Norfolk-based sailor uses web to channel opposition to war
By Louis Hansen, The Virginian Pilot, 5 November 2006

NORFOLK - Jonathan Hutto graduated from Howard University with a degree in political science and a résumé of social activism. He worked for the American Civil Liberties Union and Amnesty International after college. He whipped up grassroots protests against police departments and college administrators.

One day in 2003, broke and seeking direction, Hutto enlisted in the Navy. The Navy couldn't have known it then, but they know it now: They had signed up a sailor strongly opposed to the Iraq war.

Seaman Hutto pleated his uniform, memorized naval history and won sailor of the quarter among his junior enlisted shipmates. Then he appeared on CNN, the BBC and in the pages of The Washington Post and The Navy Times. But he wasn't reciting the Sailor's Creed. Hutto was organizing again. This time, against the U.S. involvement in Iraq. "We're not trying to embarrass the military," Hutto said during an interview last week at a local restaurant. "At the same time, we live in a democracy."

Hutto, 29, lives and works aboard the Norfolk-based aircraft carrier Theodore Roosevelt. When he enlisted, the Navy trained him as a photographer. He writes for the ship newspaper and anchored its shipwide television broadcast. Off-duty, he shifts between the campus of Old Dominion University and the cafés and bookstores in Ghent. Armed with a laptop and cell phone, Hutto leads a group of volunteers in an online campaign against the war.

Supported by antiwar military family and veterans organizations, Hutto and a handful of other service members created a Web site called An Appeal for Redress. Activated in October, it allows active-duty and reserve troops to e-mail their representatives in Congress for U.S. withdrawal from Iraq.

Their message: "Staying in Iraq will not work and is not worth the price. It is time for U.S. troops to come home." Hutto said the site has attracted about 1,200 responses. Volunteers have verified messages from about 700 service members, he said, from the lowest ranks up to O-6 - Navy captain or full colonel in the other services. Soldiers have been the most vocal, followed by the Navy, Air Force and Marine Corps.

Hutto and Marine Sgt. Liam Madden, a campaign co-founder, said response has been mostly positive, although some e-mailers accuse them of being anti-American. Rodney Green, an economics professor at Howard University in Washington, mentored Hutto when he was elected student body president as a junior in 1997. Hutto fought and beat the administration's effort to close off a public street in the middle of campus, he said.
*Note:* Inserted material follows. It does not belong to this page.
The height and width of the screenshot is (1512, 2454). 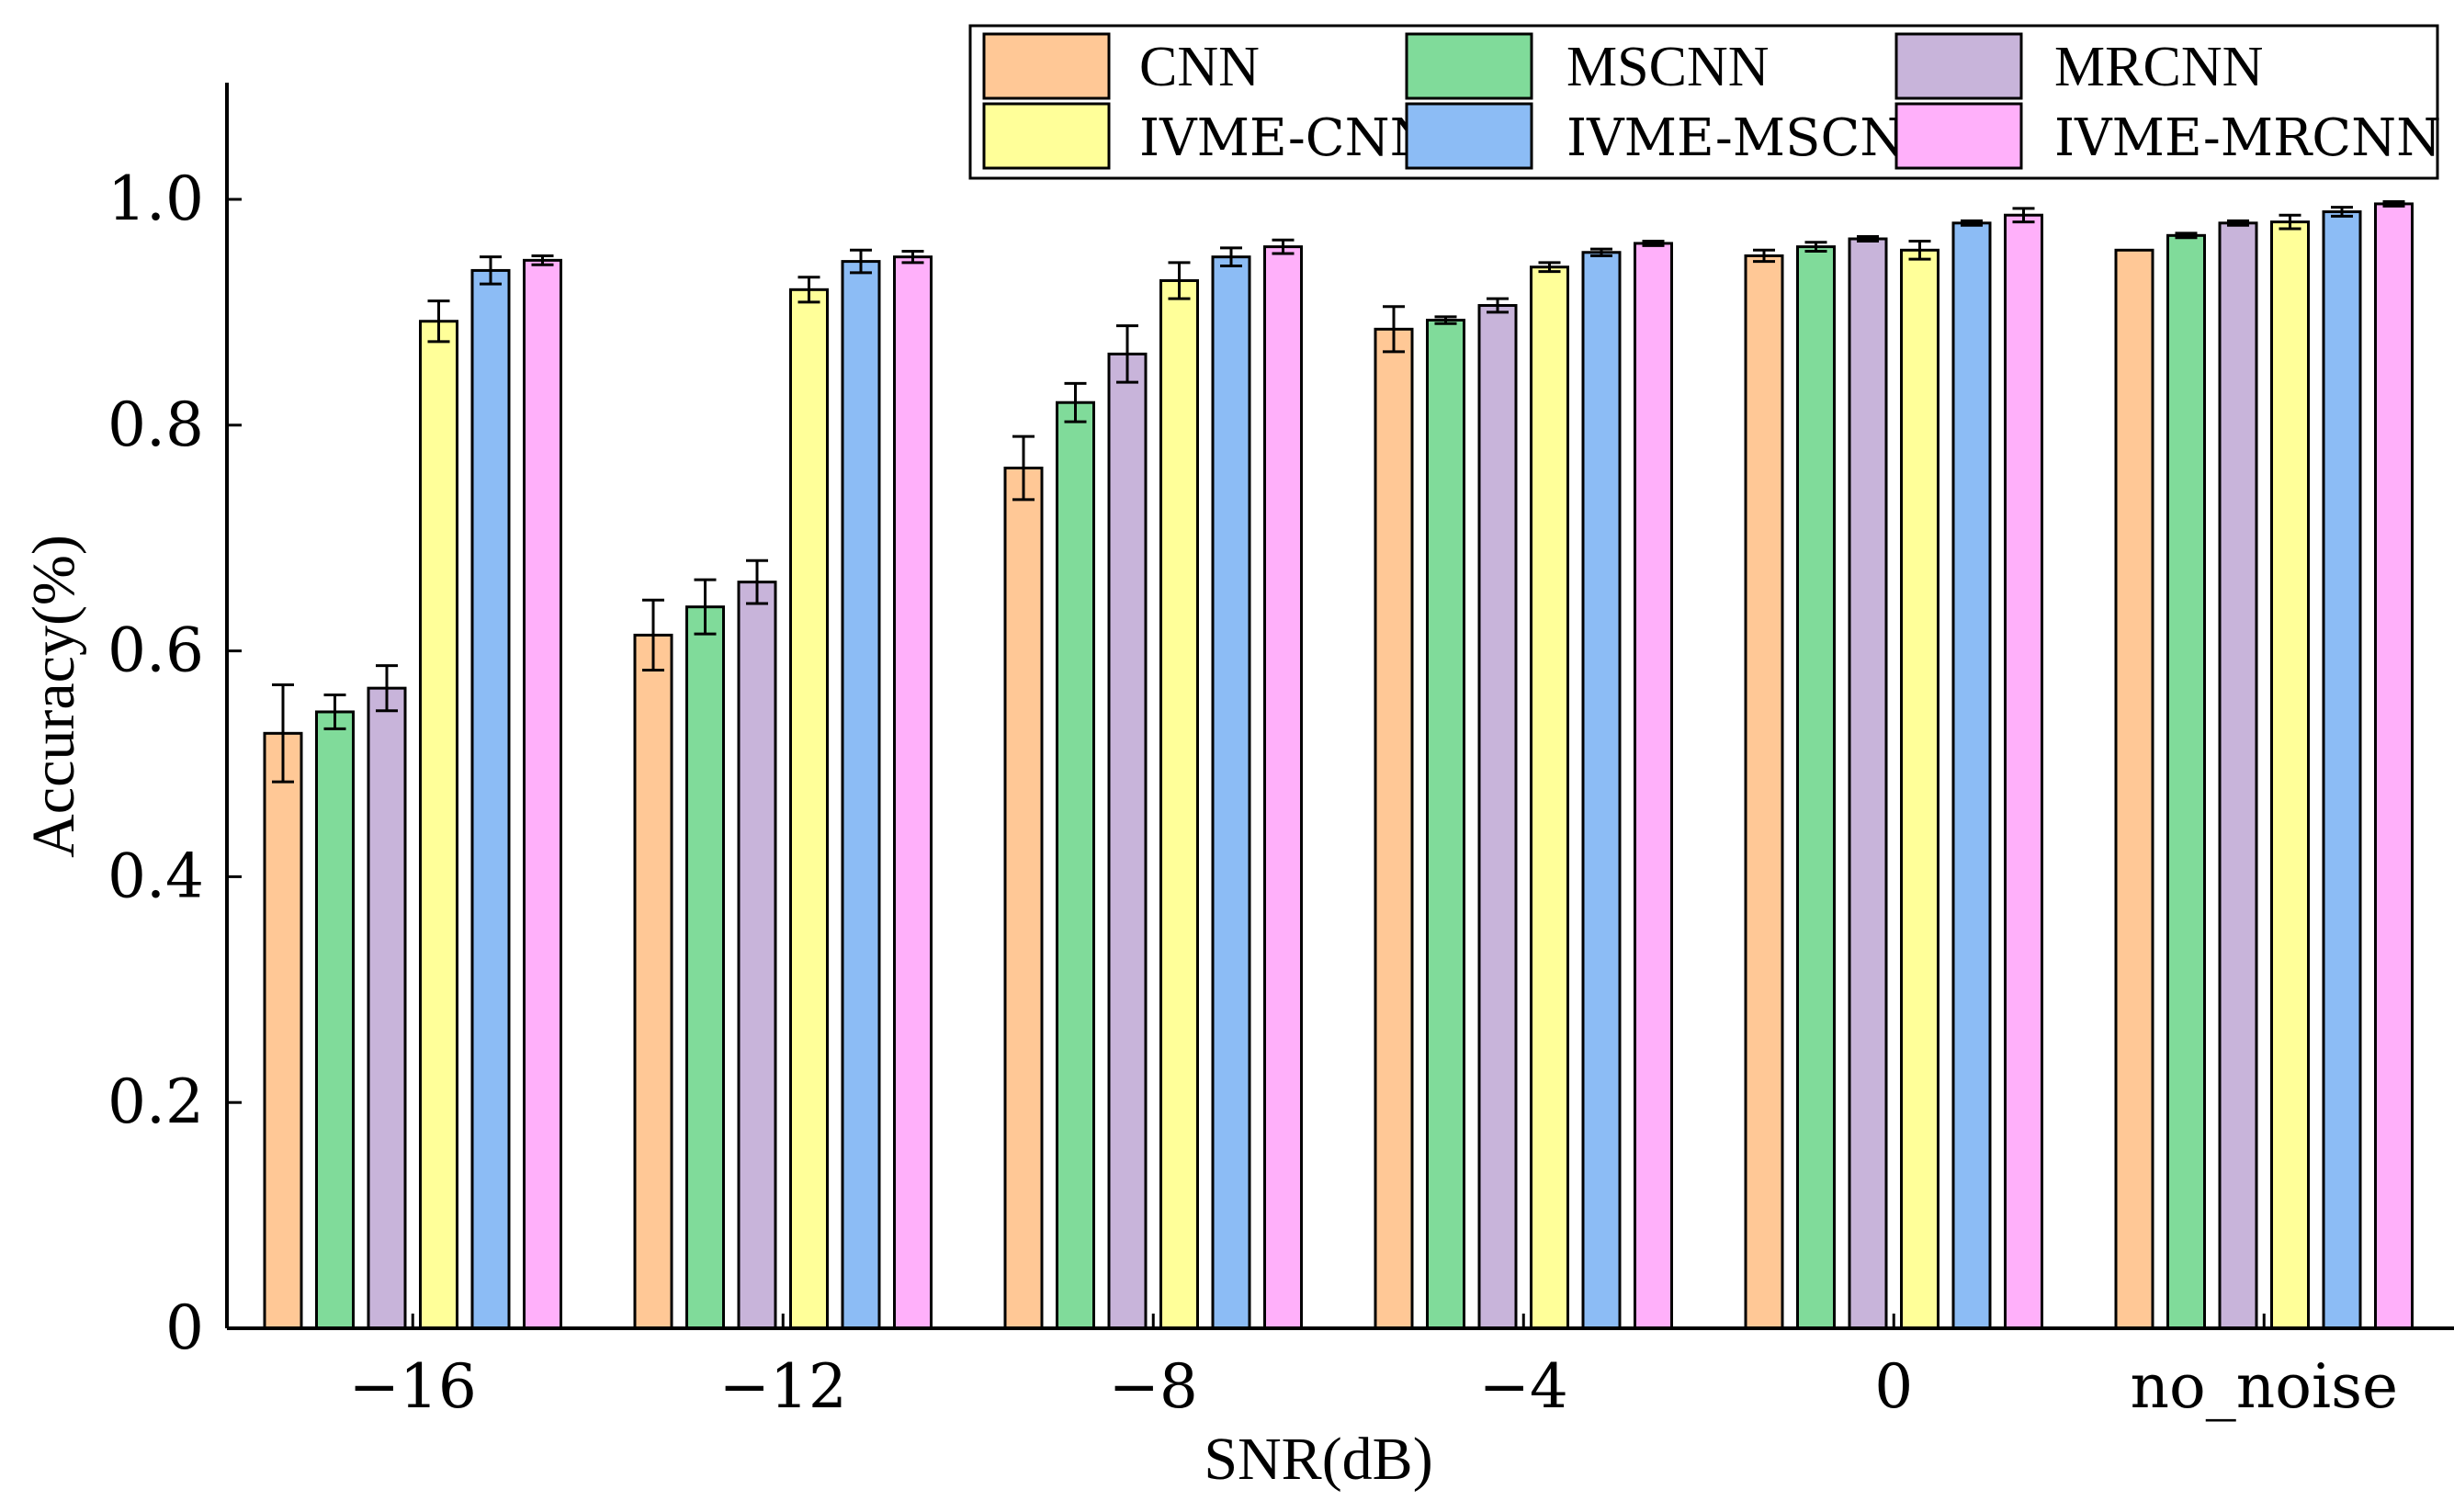 I want to click on legend-swatch-ivme-cnn, so click(x=1046, y=136).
Green, who protested the Vietnam War while serving in the Army, was at first surprised Hutto enlisted. But on the other hand, he said, "He's a leader." Hutto declined to apply for officer candidate school, and enlisted instead. From boot camp to the ship, Hutto said, "It's been drilled into you - you don't have any rights." Or, as he said one veteran sailor told him, "The only right you have is to get to work and get fed."

"I never really accepted that," Hutto said. Hutto believed the service would teach him focus and discipline and would help him pay back his student loans. He opposed the war when he joined the Navy, but kept it private.
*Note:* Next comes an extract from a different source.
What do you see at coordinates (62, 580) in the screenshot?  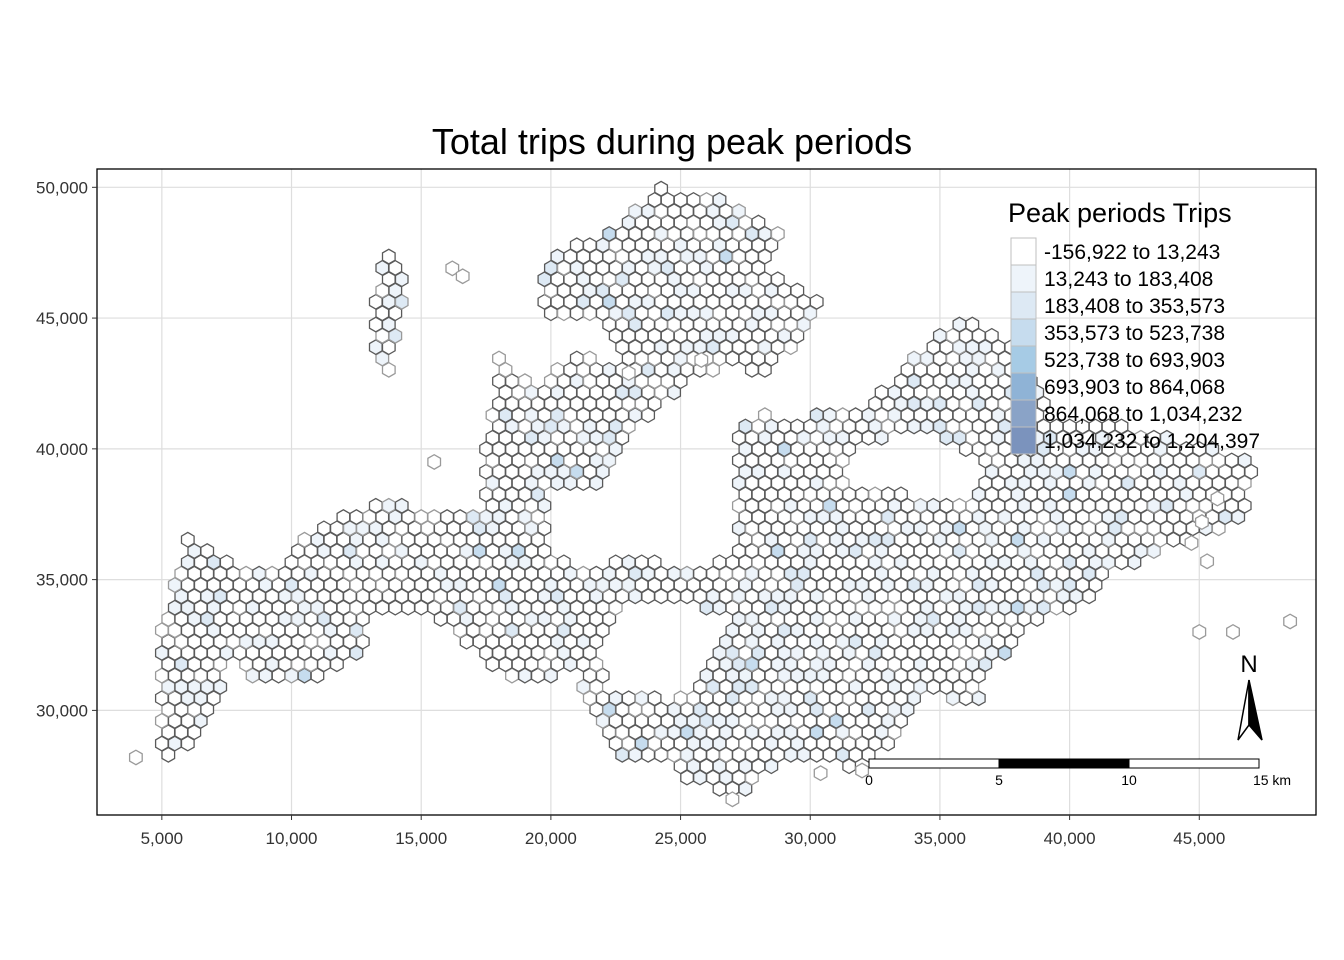 I see `y-tick-label: 35,000` at bounding box center [62, 580].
In June, Hutto organized a lecture at the Norfolk YWCA by University of Notre Dame professor David Cortright, an antiwar activist and author of "Soldiers in Revolt." A few active-duty service members then met for a late-night discussion at a Norfolk home. Cortright, Hutto, Madden and about 10 other service members talked about the war.

In the quiet confidence of a private home, dressed in civilian clothes, the group came to a painful but certain consensus: Iraq was bad and getting worse. They wanted to know what else they could do. Although the men worried about their careers, paychecks and families, Hutto and Madden were willing to become the public face of troop dissent.

"Nothing will really happen until people speak up," said Madden, a 22-year-old stationed at Quantico who served one tour in Iraq. Madden opposed the war before and during his deployment, but kept his feelings to himself. Cmdr. Chris Sims, spokesman for Atlantic Fleet Naval Air Force, said Hutto has not violated Department of Defense or Navy regulations. Sailors may freely speak with the media when off duty, he said.

Others are angry. The terrorists "love this attention," said Tom Miller, a Navy veteran and Michigan resident whose son, Army Capt. Tom Miller II, was killed in August 2005 by small arms fire in Iraq. "My son was so patriotic," he said. "Where are we going to fight these people, these terrorists?"

After the Web site was publicized two weeks ago, Hutto's supervisor pulled him aside and laid out the Navy's ground rules: The campaign had to be done on personal time, out of uniform and off base. Hutto, who studied military rules and consulted lawyers before launching the campaign, agreed. Said Green, "He's always been clever that way."

Hutto is a finalist again for sailor of the year, yet he still raises some eyebrows with the photos of Malcolm X, the Rev. Martin Luther King Jr. and Che Guevara at his desk aboard ship. The campaign has "struck a good nerve," Hutto said. "Democracy, to me, has to be across the society."